Provided passage -
Header Ads

Header ADS

Weak won hits imported raw materials, causing coffee and convenience store prices to rise

Packaged coffee beans are displayed at a supermarket in Seoul on Dec. 12. [NEWS1]

Packaged coffee beans are displayed at a supermarket in Seoul on Dec. 12. [NEWS1]

 
Rising exchange rates have put pressure on Korea’s distribution industry as the value of the won fell to the 1,480‑won level against the dollar, increasing costs for imported raw materials.
 
Korea’s import price index rose 2.6 percent in November from the previous month, marking the largest increase in one year and seven months, according to the Bank of Korea (BOK)’s Economic Statistics System.
 

Related Article

 
Retailers that depend heavily on imported items said they already feel the impact of the strong exchange rate on some product categories.
 
“We import most of our raw materials, and since we can’t easily replace coffee beans with domestic ones, it’s nearly impossible to diversify sourcing,” a representative from a food company said. “That’s why the rising exchange rate hits us hard.”
 
A representative of a confectionery maker also said that imported ingredients like wheat and corn heavily influence product prices and that the company expects its profit margins to decline.
 
“We are trying to spread out our purchases over time to defend against rising exchange rates,” the representative said.

Tasks and exercises -
a - From the article about the weak won, reproduce word for word the passage from "Retailers that depend" up to and including "the representative said.".
b - According to the article about the weak won, by what percentage did Korea's import price index rise in November from the previous month?

Data section -

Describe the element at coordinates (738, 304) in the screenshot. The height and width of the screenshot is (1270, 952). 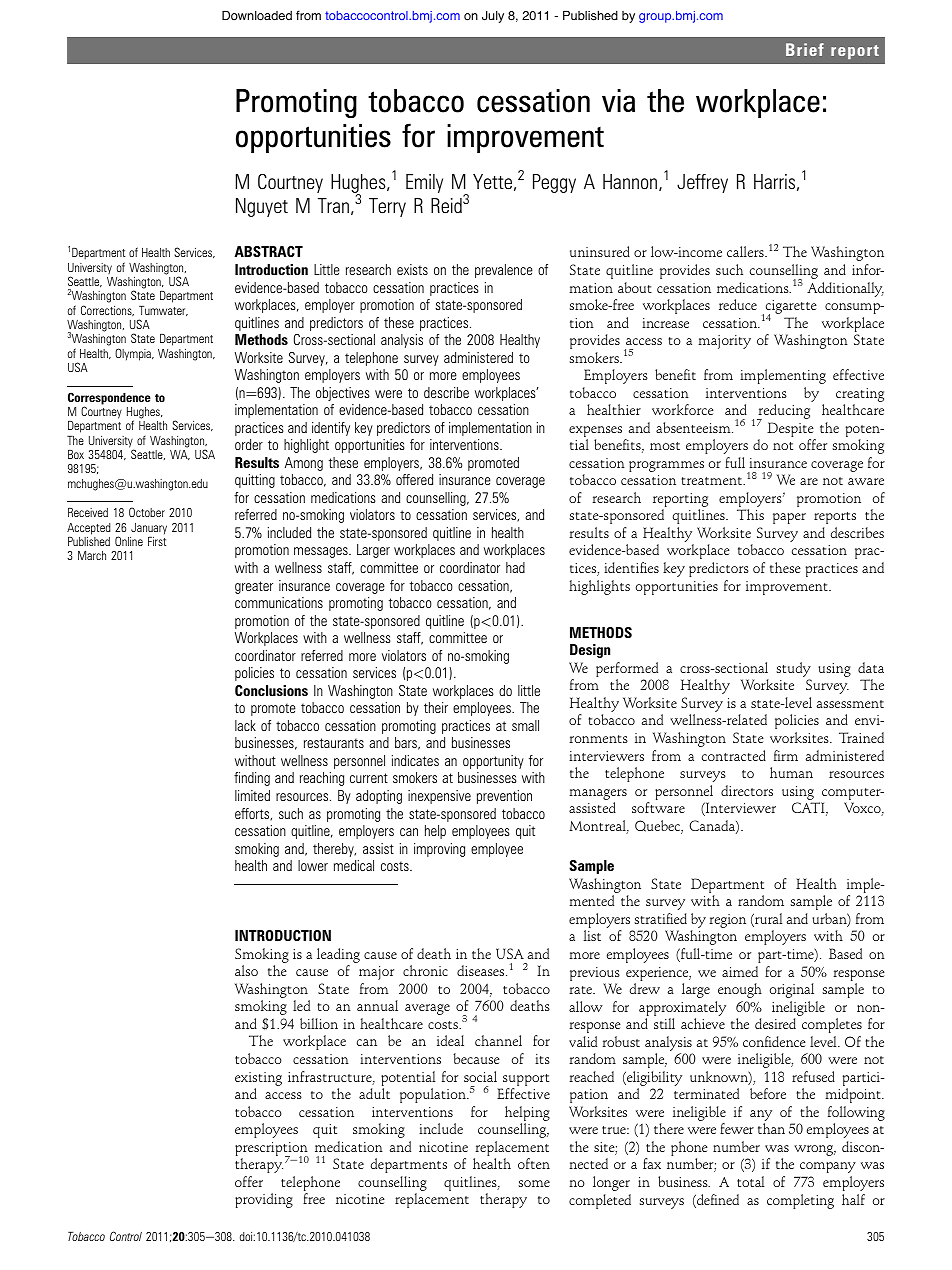
I see `reduce` at that location.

Final answers -
a -
Retailers that depend heavily on imported items said they already feel the impact of the strong exchange rate on some product categories.
 
“We import most of our raw materials, and since we can’t easily replace coffee beans with domestic ones, it’s nearly impossible to diversify sourcing,” a representative from a food company said. “That’s why the rising exchange rate hits us hard.”
 
A representative of a confectionery maker also said that imported ingredients like wheat and corn heavily influence product prices and that the company expects its profit margins to decline.
 
“We are trying to spread out our purchases over time to defend against rising exchange rates,” the representative said.

b - 2.6 percent